After reading your info on Calamity Jane I can suddenly see the burgeoning relevence to Women Studies. I think I get what you're doing now. She seems to be a sort of representative marker on the road to modern feminism. She is an actual historic figure but also a mirror to modern constucts along this line and even debated as to the meaning of her role. Interesting.

I just finished William Styron's "Confessions of Nat Turner." He's an historic figure often used liberally in black studies as the progenitor to emancipation, although this is questionable, partly because he may have been genuinely insane. Styron was trashed by black studies in the late 60s for fictionalizing a version unappealing to black women especially. The trouble is, little is know of Turner's life, other than the details of the slave rebellion he started.

Anonymous said...

By looking at the photo, it's clear that CJ was a lesbian; yet you don't even mention that. I doubt she had a baby for this reason.

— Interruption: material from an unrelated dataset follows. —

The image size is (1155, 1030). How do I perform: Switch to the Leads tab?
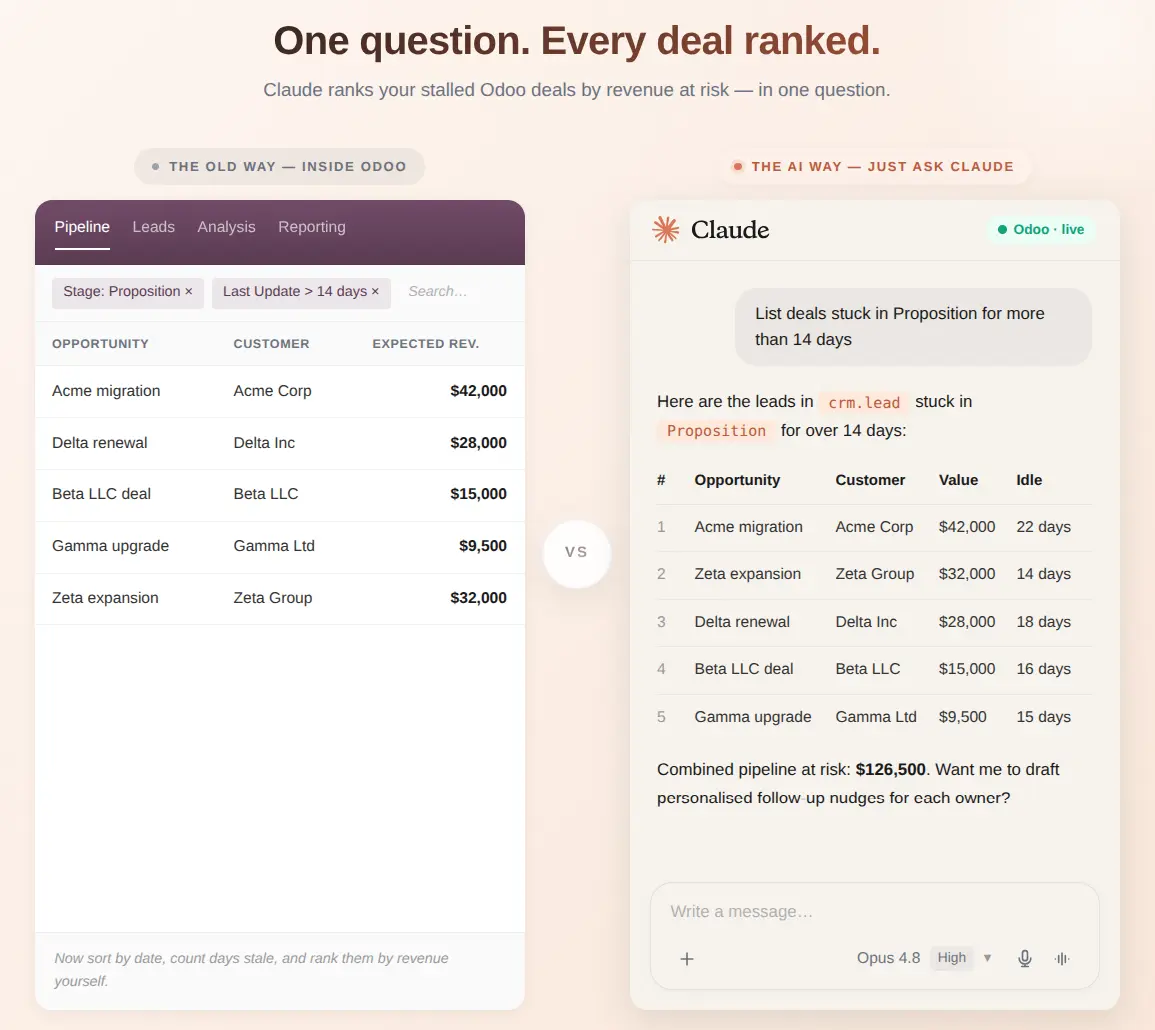coord(153,227)
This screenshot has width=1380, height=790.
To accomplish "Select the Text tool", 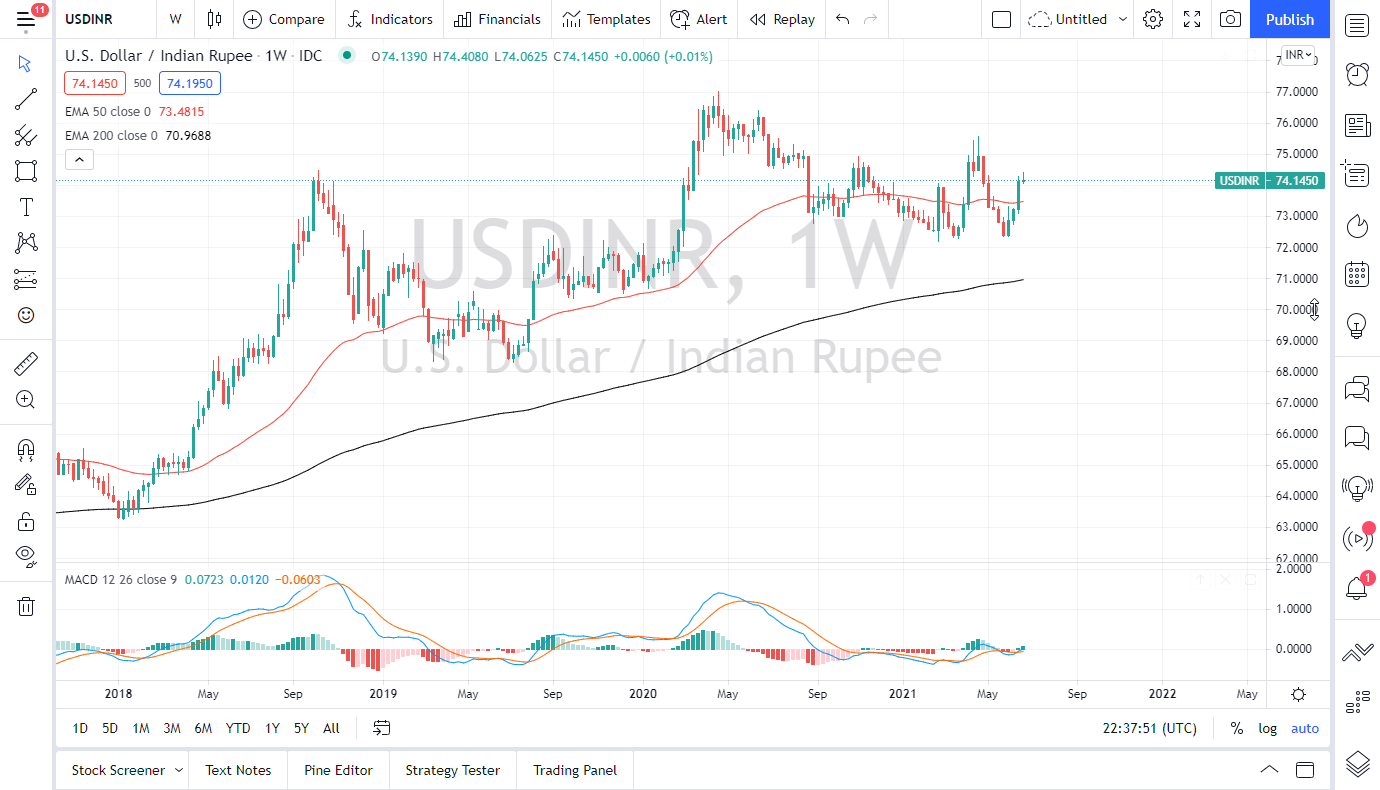I will tap(26, 207).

It is indeed a "Calamity" that such abnormalities exist, but at least she made a name for herself. No offspring, but a name.

Marylyn said...

How is it clear that she was a lesbian? Wearing men's clothing has nothing to do with it. Many women in the "Wild West" wore men's clothing and performed typically male work. Even in the 1600s, women went to work or war disguised as men -- some for higher wages, others for adventure, others because they wanted to BE with men. There is no historical evidence that CJ was a lesbian, and she did, in fact, have several lengthy relationships with men in her life. Probably rather stormy ones, though. Why are such "abnormalities" a calamity anyway? Variety is the spice of life. We can't all be normal, and in fact, NO ONE IS. Normal/average are concepts, not realities.

Anonymous said...

You can just "tell" she was a lezbo. She "looks" like one; not just the clothes, but the face.

It's a calamity because they are gross. Not pretty to look at most of the time.